On 7/30/08 11:57 AM, Erik Nordmark allegedly wrote:
My question to Vince at the mike in the explisp bof was: Your example has a /24 EID prefix for the site on the right hand of the slide. When its ETR sends back a map-reply is there a mechanism that preventsthe ETR from using e.g., /16 instead of /24 as the prefix length in the map-reply?AFAIU the security mechanisms in BGP doesn't help with this, since the map-reply is sent directly back to the ITR.
Here's my take. There are two issues. One is misconfiguration and the other is security.
Re misconfiguration: In order to receive a Map-Request at all on the ALT, the ETR (or its agent) needs to have an authenticated TCP connection with an ALT router responsible for aggregating its prefix, and also needs to have advertised its prefix to the ALT router and had that advertisement authenticated (that it is advertising no more than it is known to be responsible for).

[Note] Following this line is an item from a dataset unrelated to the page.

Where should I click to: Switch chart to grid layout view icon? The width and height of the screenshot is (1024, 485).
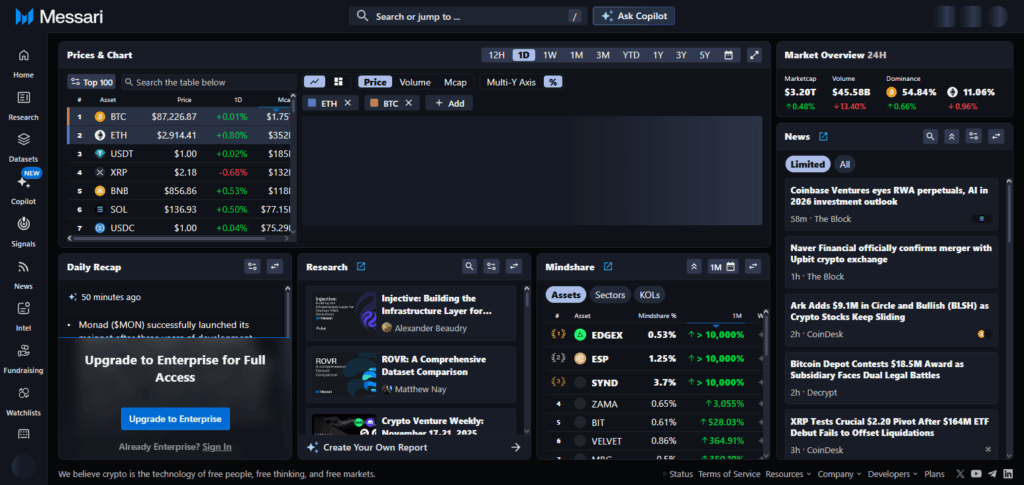[x=338, y=82]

So the _receipt_ of the Map-Request is pretty well covered, and if it receives it the ETR is correctly configured for the prefix it is supposed to advertise to the ALT. The ETR could possibly be misconfigured so that it sends the wrong prefix in a Map-Reply, if that configuration is independent.
Re security: If the edge router is compromised you are completely hosed all around anyway, so LISP+ALT adds no new security issues.